Distance or Online instruction, likewise, constitutes a set of tools which can be used well or ill, depending on teh pedagogy behind the tool. Some tools are useful for providing a basic background understanding to a range of users. My current favorite example is the Moma's What is a Print flash animation. It conveys a fairly simple definition of several artistic techniques in a way which is moderately interactive. It will not teach you to make beautiful etchings on your own, but this is not it's purpose. And this, I suppose, is the real annoyance David Noble is trying to get at -- by comparing Online classes to oldfashioned mail-order diploma mills -- that these online tools are misrepresenting themselves as the equivalent of an in-person education with a dedicated instructor.
Because without the directed pedagogy of an instructor, these tools cannot be as responsive to student needs as a class run by a competent pedagogue. Standardized content cannot adjust to the pace of the student. It cannot slow down when a class "isn't getting it." It cannot speed up when things are going smoothly. Standardization can't jive with responsiveness, the two qualities are antithetical. This doesn't mean that online classwork cannot supplement learning at a distance.
I recently found a really neat class website for an interdisciplinary class at the University of Texas. I found this tool through a google search, while I was looking for a basic definition of "sublime poetry." This tool, however, provides a greater context that I had anticipated for this term, and I like the juxtaposition of genres and disciplines it proposes. I might find a way to incorporate this into my own pedagogy at some point in the future. Do I think I get the same experience from exploring this website as someone who has taken Dr. Lisa L. Moore's class? No. But I do think it adds to my understanding of the period from 1700 to 1832 that it covers, and thus is educational for me.

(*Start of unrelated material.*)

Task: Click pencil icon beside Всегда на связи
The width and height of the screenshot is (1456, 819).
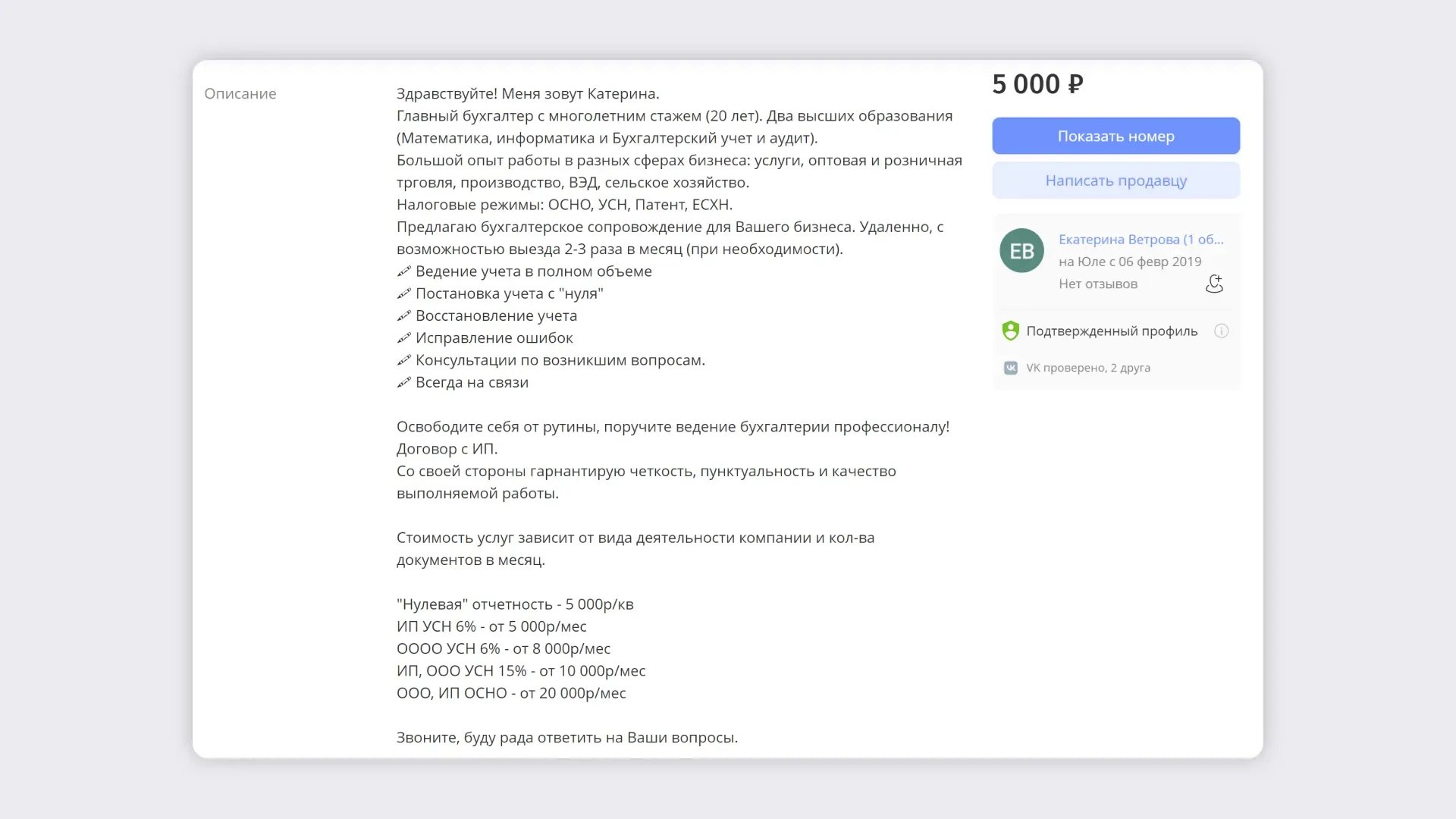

I do wonder what we should make of the fine-print on the website, from a pedagogical point of view: "This site was created by Lisa L. Moore, Associate Professor of English and Women's and Gender Studies at The University of Texas at Austin . It is for use by University of Texas students and scholars and is password-protected. Please do not reproduce material from this site without permission." I feel ok posting the link to it here on this blog, as I am a "scholar," albeit one no longer associated with UT (does being an alumna count?) and I'm not, technically, reproducing any of the material. I can't for the life of me figure out what she means by "password protected" as I can see most of the site without problems... I think there's one or two dead links. Is this just a covering-the-butt-note? How much does one expose oneself legally when one is pedagogical online?